Marcelo no tiene claro si aquel trauma dejó un aprendizaje colectivo: “No sé si nos dejó una enseñanza porque Reutemann fue senador nacional sucesivamente y mantuvo sus fueros hasta que se murió. Tenemos muy poca capacidad de absorción; somo una esponja vieja en donde una noticia tapa la otra. Tampoco sé si haría de nuevo lo que hice. Porque puse en riesgo a toda mi familia. Cierro los ojos y aquello es un película que pasa”.
Para Claudio Berón, “la crisis sirvió para organizar muchas instancias: algunas se fueron perdiendo como las asambleas o el trueque pero quedaron muchas agrupaciones sociales. Fue una bisagra. Ya no podrían darse los saqueos y la represión de nuevo porque se generaron anticuerpos”.
“Pero hay otros caldos de cultivo —aclara el aún periodista en La Capital—. No desde lo colectivo sino desde lo individual, por la precarización, hoy cualquier pibe te balea una casa por 5.000 pesos sin preguntar. Rosario perdió mucho en estos 20 años, la solidaridad con el otro, por ejemplo. Cambió totalmente la configuración social. La ciudad de 2001 no existe más. Antes no había bandas como las de ahora. La gente tiene miedo y está armada”.
***
No hubo un diciembre de 2001 sino muchos. En Rosario fueron sobre todo dos. Mientras las manifestaciones del centro y el Monumento eran con cacerolas y banderas, casi una fiesta de rebeldía cívica, los barrios de la periferia olían a humo y sangre.
Ese contraste asoma en las escenas del muy buen documental “Pedacitos de cristal”, realizado en 2003, entre otros, por Norma López, ex movilera, hoy concejala del Frente de Todos. Desde su oficina en el Palacio Vasallo, Norma recuerda aquellos días y se emociona casi de inmediato. “Para mí fue un click”, reconoce y explica: “El llanto de la mujer que no podía darle de comer al hijo, el del hombre sin trabajo. El salvajismo de los asesinatos por parte de una Policía que ganaba dos mangos con cincuenta y la impunidad después. Es muy fuerte todo lo que pasó”.

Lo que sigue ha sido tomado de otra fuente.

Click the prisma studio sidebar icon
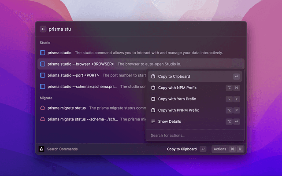The width and height of the screenshot is (282, 176). pos(43,53)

“Aún me acuerdo de un carnicero que me pedía por favor que no me vaya. Veníamos de Villa Banana el 19 a la tarde y nos fuimos con Charly López a Avellaneda y Amenábar. Si te vas me revientan el negocio, me decía. Y yo me tenía que ir. Ya era de noche y tenía que volver al canal (Cablevisión)”, cuenta y se vuelve a quebrar.
En esa zona, al día siguiente, balearon a Claudio Berón, que por entonces era su pareja y tenían dos hijos de 10 y de 5 años. Cuando le avisaron a Norma, fue al viejo Heca. Los vidrios de la guardia, por Virasoro y Mitre, habían sido tapados con papeles de diario. Las noticias de ayer ocultaban los heridos que desbordaban las salas e inundaban en el piso.
“En 2001 había un abismo entre la gente y los políticos. Veníamos de la pérdida de derechos laborales con la reforma de la Banelco (las coimas que denunció Hugo Moyano), del ajuste del 13 por ciento a los jubilados de Patricia Bullrich y después el corralito”, reflexiona la edila peronista y admite el “impacto” de volver a ver en el documental la imagen de una bandera colocada sobre la puerta del Concejo. Decía: “Cueva de ladrones”. Al lado, otro mensaje contra el FMI. La antipolítica y la condena al neoliberalismo convivían juntos en aquellas manifestaciones (al igual que el piquete y la cacerola).
“Todavía no terminamos de reflexionar sobre eso —sigue—. Hubo reacciones del Estado, que tuvo que cambiar. Por ejemplo la decisión de no reprimir protestas sociales que tomaron los gobiernos de Néstor Kirchner y Cristina. También surgieron y se modificaron las organizaciones sociales. Pero hay otros roles que no fueron repensados: cómo trabajan los maestros o los policías; hay cosas de fondo que no se revisaron”.